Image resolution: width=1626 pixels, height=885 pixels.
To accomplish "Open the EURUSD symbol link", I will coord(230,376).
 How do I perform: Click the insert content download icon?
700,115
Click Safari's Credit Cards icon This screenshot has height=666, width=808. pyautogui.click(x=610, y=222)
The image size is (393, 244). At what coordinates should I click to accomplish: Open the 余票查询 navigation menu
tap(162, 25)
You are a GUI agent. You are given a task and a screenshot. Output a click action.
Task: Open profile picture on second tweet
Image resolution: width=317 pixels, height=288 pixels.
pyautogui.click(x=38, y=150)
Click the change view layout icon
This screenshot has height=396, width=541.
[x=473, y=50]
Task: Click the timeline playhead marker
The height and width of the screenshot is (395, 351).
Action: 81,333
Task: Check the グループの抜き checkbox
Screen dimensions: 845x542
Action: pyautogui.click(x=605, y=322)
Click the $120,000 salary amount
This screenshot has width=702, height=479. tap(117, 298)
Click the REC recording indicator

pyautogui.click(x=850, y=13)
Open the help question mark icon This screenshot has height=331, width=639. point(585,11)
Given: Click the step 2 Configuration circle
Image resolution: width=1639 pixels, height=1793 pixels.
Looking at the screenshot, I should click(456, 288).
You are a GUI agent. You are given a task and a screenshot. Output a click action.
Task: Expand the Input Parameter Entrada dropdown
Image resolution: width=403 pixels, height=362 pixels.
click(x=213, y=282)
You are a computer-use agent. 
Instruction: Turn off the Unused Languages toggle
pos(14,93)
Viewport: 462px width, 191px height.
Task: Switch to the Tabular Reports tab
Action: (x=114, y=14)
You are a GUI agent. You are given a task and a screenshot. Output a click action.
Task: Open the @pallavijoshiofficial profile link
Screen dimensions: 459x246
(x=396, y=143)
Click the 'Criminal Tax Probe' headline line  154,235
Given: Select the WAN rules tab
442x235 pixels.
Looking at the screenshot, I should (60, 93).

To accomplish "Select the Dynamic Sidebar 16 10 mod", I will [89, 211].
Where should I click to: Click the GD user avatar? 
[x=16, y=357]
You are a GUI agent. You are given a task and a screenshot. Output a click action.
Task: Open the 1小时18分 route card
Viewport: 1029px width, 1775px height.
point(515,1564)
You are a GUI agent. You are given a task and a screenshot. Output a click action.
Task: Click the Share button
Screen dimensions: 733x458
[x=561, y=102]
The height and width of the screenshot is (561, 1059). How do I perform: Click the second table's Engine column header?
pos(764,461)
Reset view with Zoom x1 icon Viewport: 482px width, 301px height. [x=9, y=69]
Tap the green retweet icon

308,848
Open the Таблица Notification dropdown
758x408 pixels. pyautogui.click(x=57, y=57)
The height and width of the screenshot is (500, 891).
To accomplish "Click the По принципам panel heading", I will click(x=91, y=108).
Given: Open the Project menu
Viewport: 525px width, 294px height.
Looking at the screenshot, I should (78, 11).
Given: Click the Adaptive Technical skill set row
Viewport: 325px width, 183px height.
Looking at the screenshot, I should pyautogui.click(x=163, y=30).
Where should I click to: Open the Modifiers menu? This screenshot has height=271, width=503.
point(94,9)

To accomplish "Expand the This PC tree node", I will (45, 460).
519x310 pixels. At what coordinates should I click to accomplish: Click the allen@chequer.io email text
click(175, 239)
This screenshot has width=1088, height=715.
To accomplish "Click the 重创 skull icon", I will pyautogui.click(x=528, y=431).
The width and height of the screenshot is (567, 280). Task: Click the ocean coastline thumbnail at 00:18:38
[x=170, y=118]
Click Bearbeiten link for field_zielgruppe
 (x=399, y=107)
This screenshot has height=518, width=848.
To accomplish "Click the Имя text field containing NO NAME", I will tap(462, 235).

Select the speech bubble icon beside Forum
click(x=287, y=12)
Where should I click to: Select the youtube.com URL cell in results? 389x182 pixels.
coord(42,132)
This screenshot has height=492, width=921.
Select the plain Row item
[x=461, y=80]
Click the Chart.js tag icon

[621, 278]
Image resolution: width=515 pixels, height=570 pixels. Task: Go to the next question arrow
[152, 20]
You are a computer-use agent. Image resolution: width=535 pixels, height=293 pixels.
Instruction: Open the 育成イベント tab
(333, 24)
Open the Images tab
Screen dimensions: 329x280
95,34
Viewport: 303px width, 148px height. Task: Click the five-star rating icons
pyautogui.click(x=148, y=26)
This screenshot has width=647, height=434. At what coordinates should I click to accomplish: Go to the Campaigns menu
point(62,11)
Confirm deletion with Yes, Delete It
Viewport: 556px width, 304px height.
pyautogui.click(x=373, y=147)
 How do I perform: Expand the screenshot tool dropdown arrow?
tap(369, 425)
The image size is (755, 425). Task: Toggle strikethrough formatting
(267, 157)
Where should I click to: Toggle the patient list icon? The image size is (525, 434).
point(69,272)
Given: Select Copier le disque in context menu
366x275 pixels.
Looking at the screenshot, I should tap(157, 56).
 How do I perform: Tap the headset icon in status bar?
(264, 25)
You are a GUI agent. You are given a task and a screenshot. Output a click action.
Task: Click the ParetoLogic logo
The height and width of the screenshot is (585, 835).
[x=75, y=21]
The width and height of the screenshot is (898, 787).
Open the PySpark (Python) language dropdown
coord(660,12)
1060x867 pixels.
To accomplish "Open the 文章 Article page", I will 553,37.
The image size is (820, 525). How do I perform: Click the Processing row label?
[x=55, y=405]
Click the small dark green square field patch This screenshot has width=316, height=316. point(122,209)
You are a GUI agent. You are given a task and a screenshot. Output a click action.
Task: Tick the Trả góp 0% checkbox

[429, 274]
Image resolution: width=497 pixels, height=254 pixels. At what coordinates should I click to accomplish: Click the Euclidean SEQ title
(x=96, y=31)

■ Written task
Rewrite the records above as a Markdown table with the columns "Row" and "Line". Give each non-blank line its own row and number the rows in order.

■ Written response
| Row | Line |
|---|---|
| 1 | Image resolution: width=1626 pixels, height=885 pixels. |
| 2 | To accomplish "Open the EURUSD symbol link", I will coord(230,376). |
| 3 |  How do I perform: Click the insert content download icon? |
| 4 | 700,115 |
| 5 | Click Safari's Credit Cards icon This screenshot has height=666, width=808. pyautogui.click(x=610, y=222) |
| 6 | The image size is (393, 244). At what coordinates should I click to accomplish: Open the 余票查询 navigation menu |
| 7 | tap(162, 25) |
| 8 | You are a GUI agent. You are given a task and a screenshot. Output a click action. |
| 9 | Task: Open profile picture on second tweet |
| 10 | Image resolution: width=317 pixels, height=288 pixels. |
| 11 | pyautogui.click(x=38, y=150) |
| 12 | Click the change view layout icon |
| 13 | This screenshot has height=396, width=541. |
| 14 | [x=473, y=50] |
| 15 | Task: Click the timeline playhead marker |
| 16 | The height and width of the screenshot is (395, 351). |
| 17 | Action: 81,333 |
| 18 | Task: Check the グループの抜き checkbox |
| 19 | Screen dimensions: 845x542 |
| 20 | Action: pyautogui.click(x=605, y=322) |
| 21 | Click the $120,000 salary amount |
| 22 | This screenshot has width=702, height=479. tap(117, 298) |
| 23 | Click the REC recording indicator |
| 24 | pyautogui.click(x=850, y=13) |
| 25 | Open the help question mark icon This screenshot has height=331, width=639. point(585,11) |
| 26 | Given: Click the step 2 Configuration circle |
| 27 | Image resolution: width=1639 pixels, height=1793 pixels. |
| 28 | Looking at the screenshot, I should click(456, 288). |
| 29 | You are a GUI agent. You are given a task and a screenshot. Output a click action. |
| 30 | Task: Expand the Input Parameter Entrada dropdown |
| 31 | Image resolution: width=403 pixels, height=362 pixels. |
| 32 | click(x=213, y=282) |
| 33 | You are a computer-use agent.  |
| 34 | Instruction: Turn off the Unused Languages toggle |
| 35 | pos(14,93) |
| 36 | Viewport: 462px width, 191px height. |
| 37 | Task: Switch to the Tabular Reports tab |
| 38 | Action: (x=114, y=14) |
| 39 | You are a GUI agent. You are given a task and a screenshot. Output a click action. |
| 40 | Task: Open the @pallavijoshiofficial profile link |
| 41 | Screen dimensions: 459x246 |
| 42 | (x=396, y=143) |
| 43 | Click the 'Criminal Tax Probe' headline line  154,235 |
| 44 | Given: Select the WAN rules tab |
| 45 | 442x235 pixels. |
| 46 | Looking at the screenshot, I should (60, 93). |
| 47 | To accomplish "Select the Dynamic Sidebar 16 10 mod", I will [89, 211]. |
| 48 | Where should I click to: Click the GD user avatar?  |
| 49 | [x=16, y=357] |
| 50 | You are a GUI agent. You are given a task and a screenshot. Output a click action. |
| 51 | Task: Open the 1小时18分 route card |
| 52 | Viewport: 1029px width, 1775px height. |
| 53 | point(515,1564) |
| 54 | You are a GUI agent. You are given a task and a screenshot. Output a click action. |
| 55 | Task: Click the Share button |
| 56 | Screen dimensions: 733x458 |
| 57 | [x=561, y=102] |
| 58 | The height and width of the screenshot is (561, 1059). How do I perform: Click the second table's Engine column header? |
| 59 | pos(764,461) |
| 60 | Reset view with Zoom x1 icon Viewport: 482px width, 301px height. [x=9, y=69] |
| 61 | Tap the green retweet icon |
| 62 | 308,848 |
| 63 | Open the Таблица Notification dropdown |
| 64 | 758x408 pixels. pyautogui.click(x=57, y=57) |
| 65 | The height and width of the screenshot is (500, 891). |
| 66 | To accomplish "Click the По принципам panel heading", I will click(x=91, y=108). |
| 67 | Given: Open the Project menu |
| 68 | Viewport: 525px width, 294px height. |
| 69 | Looking at the screenshot, I should (78, 11). |
| 70 | Given: Click the Adaptive Technical skill set row |
| 71 | Viewport: 325px width, 183px height. |
| 72 | Looking at the screenshot, I should pyautogui.click(x=163, y=30). |
| 73 | Where should I click to: Open the Modifiers menu? This screenshot has height=271, width=503. |
| 74 | point(94,9) |
| 75 | To accomplish "Expand the This PC tree node", I will (45, 460). |
| 76 | 519x310 pixels. At what coordinates should I click to accomplish: Click the allen@chequer.io email text |
| 77 | click(175, 239) |
| 78 | This screenshot has width=1088, height=715. |
| 79 | To accomplish "Click the 重创 skull icon", I will pyautogui.click(x=528, y=431). |
| 80 | The width and height of the screenshot is (567, 280). Task: Click the ocean coastline thumbnail at 00:18:38 |
| 81 | [x=170, y=118] |
| 82 | Click Bearbeiten link for field_zielgruppe |
| 83 |  (x=399, y=107) |
| 84 | This screenshot has height=518, width=848. |
| 85 | To accomplish "Click the Имя text field containing NO NAME", I will tap(462, 235). |
| 86 | Select the speech bubble icon beside Forum |
| 87 | click(x=287, y=12) |
| 88 | Where should I click to: Select the youtube.com URL cell in results? 389x182 pixels. |
| 89 | coord(42,132) |
| 90 | This screenshot has height=492, width=921. |
| 91 | Select the plain Row item |
| 92 | [x=461, y=80] |
| 93 | Click the Chart.js tag icon |
| 94 | [621, 278] |
| 95 | Image resolution: width=515 pixels, height=570 pixels. Task: Go to the next question arrow |
| 96 | [152, 20] |
| 97 | You are a computer-use agent. Image resolution: width=535 pixels, height=293 pixels. |
| 98 | Instruction: Open the 育成イベント tab |
| 99 | (333, 24) |
| 100 | Open the Images tab |
| 101 | Screen dimensions: 329x280 |
| 102 | 95,34 |
| 103 | Viewport: 303px width, 148px height. Task: Click the five-star rating icons |
| 104 | pyautogui.click(x=148, y=26) |
| 105 | This screenshot has width=647, height=434. At what coordinates should I click to accomplish: Go to the Campaigns menu |
| 106 | point(62,11) |
| 107 | Confirm deletion with Yes, Delete It |
| 108 | Viewport: 556px width, 304px height. |
| 109 | pyautogui.click(x=373, y=147) |
| 110 |  How do I perform: Expand the screenshot tool dropdown arrow? |
| 111 | tap(369, 425) |
| 112 | The image size is (755, 425). Task: Toggle strikethrough formatting |
| 113 | (267, 157) |
| 114 | Where should I click to: Toggle the patient list icon? The image size is (525, 434). |
| 115 | point(69,272) |
| 116 | Given: Select Copier le disque in context menu |
| 117 | 366x275 pixels. |
| 118 | Looking at the screenshot, I should tap(157, 56). |
| 119 |  How do I perform: Tap the headset icon in status bar? |
| 120 | (264, 25) |
| 121 | You are a GUI agent. You are given a task and a screenshot. Output a click action. |
| 122 | Task: Click the ParetoLogic logo |
| 123 | The height and width of the screenshot is (585, 835). |
| 124 | [x=75, y=21] |
| 125 | The width and height of the screenshot is (898, 787). |
| 126 | Open the PySpark (Python) language dropdown |
| 127 | coord(660,12) |
| 128 | 1060x867 pixels. |
| 129 | To accomplish "Open the 文章 Article page", I will 553,37. |
| 130 | The image size is (820, 525). How do I perform: Click the Processing row label? |
| 131 | [x=55, y=405] |
| 132 | Click the small dark green square field patch This screenshot has width=316, height=316. point(122,209) |
| 133 | You are a GUI agent. You are given a task and a screenshot. Output a click action. |
| 134 | Task: Tick the Trả góp 0% checkbox |
| 135 | [429, 274] |
| 136 | Image resolution: width=497 pixels, height=254 pixels. At what coordinates should I click to accomplish: Click the Euclidean SEQ title |
| 137 | (x=96, y=31) |